Forschung kann sich jetzt auf diese Altersgruppen konzentrieren
Die Teilnehmendenzahl der Studie war mit 108 Personen relativ gering. Nach Meinung des Molekularbiologen Geiger sei es daher sinnvoll, mit größeren Gruppen weiter zu forschen. Das Wichtigste sei jedoch, "dass man da nicht mehr wie wild rumstochern muss, sondern gezielter rangehen kann, dass man eine neue Zielgröße hat, die man in der Forschung weiter verfolgen kann".
Weitere Forschung kann nun genauer auf diese beiden Alterssprüngen mit Mitte 40 und um die 60 Jahre schauen und danach suchen, wie man das möglicherweise verlangsamen kann.
Menschen Mitte 40 und um die 60 sollten besonders auf ihre Gesundheit achten
Angesichts des doch dramatischem Alterungsprozesses empfehlen die Wissenschaftlerinnen und Wissenschaftler aus den USA, dass Menschen in diesen Altersgruppen besonders auf ihre Gesundheit achten sollten. Dazu gehöre auch den Lebensstil anzupassen, zum Beispiel sich mehr zu bewegen in Zeiten schnelleren Muskelabbaus. Alternsexperte Geiger rät darüber hinaus zu gesunder Ernährung, guter sozialer Interaktion und wenig Stress. Diese Punkte umzusetzen, wirke bereits gut gegen Alterung und könnte möglichweise auch die Alterungsschübe beeinflussen.
Weltweite Forschung, um Mechanismen des Alters aufzuhalten
Während die Forschenden aus den USA die beiden Schübe mit 44 und 60 Jahren als "Alters-Kipppunkte" bezeichnen, hält der Ulmer Alternsforscher Geiger das für eine zu fatalistische Bezeichnung. Das bedeute ja, dass man nichts mehr tun könne. Doch Geiger sagte dem SWR, er sei überzeugt davon, dass die Forschung etwas finden werde, das diese grundlegenden Mechanismen der Alterung verzögern kann.
Alterung könnte bald zumindest ausgebremst werden
An der Universität Ulm erforscht das Team von Geiger ein Protein, das mit zunehmendem Alter vor allem in Blut-, Leber- und Gehirnzellen zunimmt und dort die Alterung der blutbildenden Stammzellen vorantreibt.

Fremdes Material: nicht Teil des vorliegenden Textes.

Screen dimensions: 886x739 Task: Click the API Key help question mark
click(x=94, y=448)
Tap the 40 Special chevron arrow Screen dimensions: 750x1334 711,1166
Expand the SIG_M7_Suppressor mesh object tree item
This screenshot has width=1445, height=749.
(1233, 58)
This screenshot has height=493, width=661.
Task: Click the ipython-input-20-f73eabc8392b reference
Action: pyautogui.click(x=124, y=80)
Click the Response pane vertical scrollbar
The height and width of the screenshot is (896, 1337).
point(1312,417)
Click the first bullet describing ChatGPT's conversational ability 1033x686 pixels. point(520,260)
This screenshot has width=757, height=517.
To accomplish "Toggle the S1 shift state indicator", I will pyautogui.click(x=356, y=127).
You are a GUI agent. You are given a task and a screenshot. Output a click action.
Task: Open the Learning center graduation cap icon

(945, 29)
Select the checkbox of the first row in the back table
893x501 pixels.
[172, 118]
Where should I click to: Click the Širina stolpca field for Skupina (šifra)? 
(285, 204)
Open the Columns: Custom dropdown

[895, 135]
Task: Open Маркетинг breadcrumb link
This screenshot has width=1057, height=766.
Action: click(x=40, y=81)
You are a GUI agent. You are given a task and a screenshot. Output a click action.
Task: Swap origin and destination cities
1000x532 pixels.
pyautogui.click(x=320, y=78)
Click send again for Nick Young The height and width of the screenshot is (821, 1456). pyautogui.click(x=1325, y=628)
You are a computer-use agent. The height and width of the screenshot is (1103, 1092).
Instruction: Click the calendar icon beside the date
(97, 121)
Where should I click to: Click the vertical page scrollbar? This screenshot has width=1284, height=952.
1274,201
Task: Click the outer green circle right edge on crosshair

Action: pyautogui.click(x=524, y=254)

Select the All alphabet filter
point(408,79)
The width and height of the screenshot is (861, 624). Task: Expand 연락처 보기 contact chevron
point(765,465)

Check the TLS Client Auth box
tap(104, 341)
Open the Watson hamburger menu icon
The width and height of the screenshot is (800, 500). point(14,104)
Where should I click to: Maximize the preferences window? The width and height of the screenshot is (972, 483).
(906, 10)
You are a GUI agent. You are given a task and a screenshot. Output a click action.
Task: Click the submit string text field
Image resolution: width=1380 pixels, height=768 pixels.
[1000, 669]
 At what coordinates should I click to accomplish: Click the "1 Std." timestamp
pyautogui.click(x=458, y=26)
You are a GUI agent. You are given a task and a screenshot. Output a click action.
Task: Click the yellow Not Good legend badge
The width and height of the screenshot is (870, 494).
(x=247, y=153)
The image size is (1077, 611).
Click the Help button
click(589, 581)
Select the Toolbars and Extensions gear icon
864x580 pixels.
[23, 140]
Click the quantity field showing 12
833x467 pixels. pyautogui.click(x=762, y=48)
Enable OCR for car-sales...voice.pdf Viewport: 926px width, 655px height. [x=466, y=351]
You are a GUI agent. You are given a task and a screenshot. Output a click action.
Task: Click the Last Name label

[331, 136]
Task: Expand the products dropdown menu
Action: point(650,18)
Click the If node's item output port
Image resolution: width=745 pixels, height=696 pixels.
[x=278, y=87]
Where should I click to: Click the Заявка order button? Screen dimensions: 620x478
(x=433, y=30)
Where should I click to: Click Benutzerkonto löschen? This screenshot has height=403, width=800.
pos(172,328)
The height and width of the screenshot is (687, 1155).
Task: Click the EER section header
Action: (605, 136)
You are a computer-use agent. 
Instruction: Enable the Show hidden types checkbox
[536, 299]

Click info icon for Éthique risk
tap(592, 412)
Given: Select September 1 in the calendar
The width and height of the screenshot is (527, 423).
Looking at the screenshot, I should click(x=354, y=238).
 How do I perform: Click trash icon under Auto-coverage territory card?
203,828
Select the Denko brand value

Es auszuschalten, wäre womöglich ein Weg, die Alterung auszubremsen. Wie in Ulm wird weltweit nach Möglichkeiten gesucht, wie das Älterwerden verzögert werden kann. Molekularbiologe Geiger erwartet, dass: "in den nächsten 10 bis 15 Jahren Dinge auf den Markt kommen könnten, die solche Veränderungen verlangsamen können."